Sampai pertengahan era 1970-an, banyak warga desa yang masih mempratikkan budaya sinkretisme Jawa-Hindu-Islam seperti memberi sesaji kepada danyang di pojok-pojok desa, di kolam yang sering menjadi tempat mandi atau mencuci, di sumber mata air, di pojok sumur dan sebagainya saat seseorang akan memiliki gawe. Siwo (paman) jauh saya yang tidak pernah sholat tetapi mengaku beragama Islam masih suka memasang sesajen di sawah ketika upacara wiwit, yakni prosesi menjelang memanen padi. Sambil komat-kamit melafalkan mantra yang tidak saya ketahui maksudnya (maklum masih kecil), ia melakukan ritual melempar kue krasikan yang dibentuk bulat-bulat ke berbagai sudut sawah. Setelah itu ia akan meletakkan sesajen berupa nasi dengan segala ubo rampe yang dimasukkan ke dalam takir (daun pisang yang dibentuk segi empat sebagai wadah).
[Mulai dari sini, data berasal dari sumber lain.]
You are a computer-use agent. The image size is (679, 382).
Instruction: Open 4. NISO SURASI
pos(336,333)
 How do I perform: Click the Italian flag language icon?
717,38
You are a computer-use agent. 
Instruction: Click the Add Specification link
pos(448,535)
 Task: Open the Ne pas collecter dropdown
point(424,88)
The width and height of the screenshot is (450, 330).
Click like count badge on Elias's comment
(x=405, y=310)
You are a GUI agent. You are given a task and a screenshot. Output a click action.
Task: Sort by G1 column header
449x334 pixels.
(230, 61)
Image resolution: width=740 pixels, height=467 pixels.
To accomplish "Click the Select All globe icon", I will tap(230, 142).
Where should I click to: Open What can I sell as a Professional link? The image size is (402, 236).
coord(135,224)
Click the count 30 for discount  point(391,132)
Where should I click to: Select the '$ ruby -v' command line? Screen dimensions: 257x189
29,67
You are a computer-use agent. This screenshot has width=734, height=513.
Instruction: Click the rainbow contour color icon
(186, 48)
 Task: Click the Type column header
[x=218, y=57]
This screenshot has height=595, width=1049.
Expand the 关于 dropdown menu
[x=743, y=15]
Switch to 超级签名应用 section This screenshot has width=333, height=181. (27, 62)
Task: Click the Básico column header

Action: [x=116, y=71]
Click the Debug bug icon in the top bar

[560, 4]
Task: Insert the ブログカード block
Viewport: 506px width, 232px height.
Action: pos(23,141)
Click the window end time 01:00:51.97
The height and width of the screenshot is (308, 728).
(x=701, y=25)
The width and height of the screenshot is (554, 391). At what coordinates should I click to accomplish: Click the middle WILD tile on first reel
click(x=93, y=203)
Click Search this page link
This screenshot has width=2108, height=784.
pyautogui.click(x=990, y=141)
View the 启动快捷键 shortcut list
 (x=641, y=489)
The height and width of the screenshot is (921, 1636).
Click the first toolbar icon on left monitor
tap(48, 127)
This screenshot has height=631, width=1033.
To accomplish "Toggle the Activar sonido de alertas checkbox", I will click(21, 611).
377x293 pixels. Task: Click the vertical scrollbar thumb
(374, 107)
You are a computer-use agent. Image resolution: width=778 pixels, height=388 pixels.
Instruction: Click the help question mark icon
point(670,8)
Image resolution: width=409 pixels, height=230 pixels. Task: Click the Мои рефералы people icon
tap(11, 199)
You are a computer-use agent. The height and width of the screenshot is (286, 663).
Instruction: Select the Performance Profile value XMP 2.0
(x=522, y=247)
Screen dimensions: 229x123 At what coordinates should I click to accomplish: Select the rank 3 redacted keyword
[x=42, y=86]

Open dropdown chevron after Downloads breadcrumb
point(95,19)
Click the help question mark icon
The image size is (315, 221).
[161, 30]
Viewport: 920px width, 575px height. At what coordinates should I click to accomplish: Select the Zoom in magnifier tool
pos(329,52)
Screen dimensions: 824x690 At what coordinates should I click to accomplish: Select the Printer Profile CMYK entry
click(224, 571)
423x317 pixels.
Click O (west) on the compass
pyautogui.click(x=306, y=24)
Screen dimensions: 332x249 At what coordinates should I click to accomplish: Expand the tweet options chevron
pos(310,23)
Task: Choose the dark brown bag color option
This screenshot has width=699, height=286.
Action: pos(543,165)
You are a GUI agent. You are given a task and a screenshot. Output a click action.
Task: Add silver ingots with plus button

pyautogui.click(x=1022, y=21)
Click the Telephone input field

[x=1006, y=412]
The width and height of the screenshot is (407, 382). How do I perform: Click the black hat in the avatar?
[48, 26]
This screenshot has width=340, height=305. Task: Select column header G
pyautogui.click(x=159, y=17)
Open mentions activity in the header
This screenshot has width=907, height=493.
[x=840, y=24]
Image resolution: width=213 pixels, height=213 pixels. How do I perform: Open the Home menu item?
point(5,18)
Sepulang memasang sesajen di sawah, di rumah telah siap acara kenduri (kenduren) dengan bacaan tahlil yang dipimpin oleh ayah saya. Segala hidangan berupa nasi (biasanya nasi megono, yakni nasi yang dimasak dengan cara kukus (diadang) dicampur parutan kelapa dengan sayur mayur seperti kol, nangka muda dan tauge) lengkap dengan ubo rampe berupa ingkung ayam (seekor ayam yang dimasak utuh dalam santan berbumbu) telah tersedia. Momen seperti ini selalu saya nantikan karena saya selalu kebagian ingkung berupa paha ayam kampung yang nikmat sekali rasanya. Maklum, makan dengan lauk ayam adalah sebuah peristiwa langka. Bisa dihitung dengan jari dalam setahun warga desa bisa menikmati lauk yang istimewa seperti ayam dan daging, yakni pada saat Hari Raya Idul Fitri, Idul Adha, dan Nyadran (sebuah upacara menghormat para leluhur yang dilakukan lima hari sebelum masuk puasa Ramadhan).

Ketika sebuah keluarga memiliki bayi, maka dalam lima hari penuh setiap malam warga sekitar akan berkumpul di rumah keluarga yang punya bayi (ngendong, jagong bayi). Acara ini dimulai dari sehabis sholat Isya sampai sekitar jam 23.00. Tak ada ritual khusus pada acara ini selain menjadi ajang silaturahmi, berbicara ngalor ngidul diselingi kepulan asap rokok dari rokok buatan sendiri (ting we, ngelinting dewe) berupa tembakau berbumbu kuat menyengat berupa klembak menyan atau berbumbu ringan berupa cengkeh bergambar Dorit (bendo arit) atau Menjangan. Adapun rokok keluaran pabrikan biasanya adalah merek Djeruk produksi Magelang atau Gudang Garam Merah produksi Kediri. Tak lama setelah tamu pengendong ini datang, tuan rumah akan menyajikan makanan ringan berupa wajik, lemper, lapis atau jadah dilengkapi teh manis panas yang telah dituangkan ke gelas sesuai dengan jumlah tamu. Saya lihat tradisi ngendong ini sekarang sudah tidak dijumpai lagi di Paremono. Yang masih ada adalah sedikit warga yang mempertahankan ritual memasang cermin dan gunting di dekat bayi dan memasang lentera minyak tanah atau sentir (karena minyak tanah semakin langka , ada yang menggantinya dengan lampu pijar 5 watt) plus sapu lidi bekas (sapu regel) di tempat menanam ari-ari dan tali pusar bayi di sekitar rumah.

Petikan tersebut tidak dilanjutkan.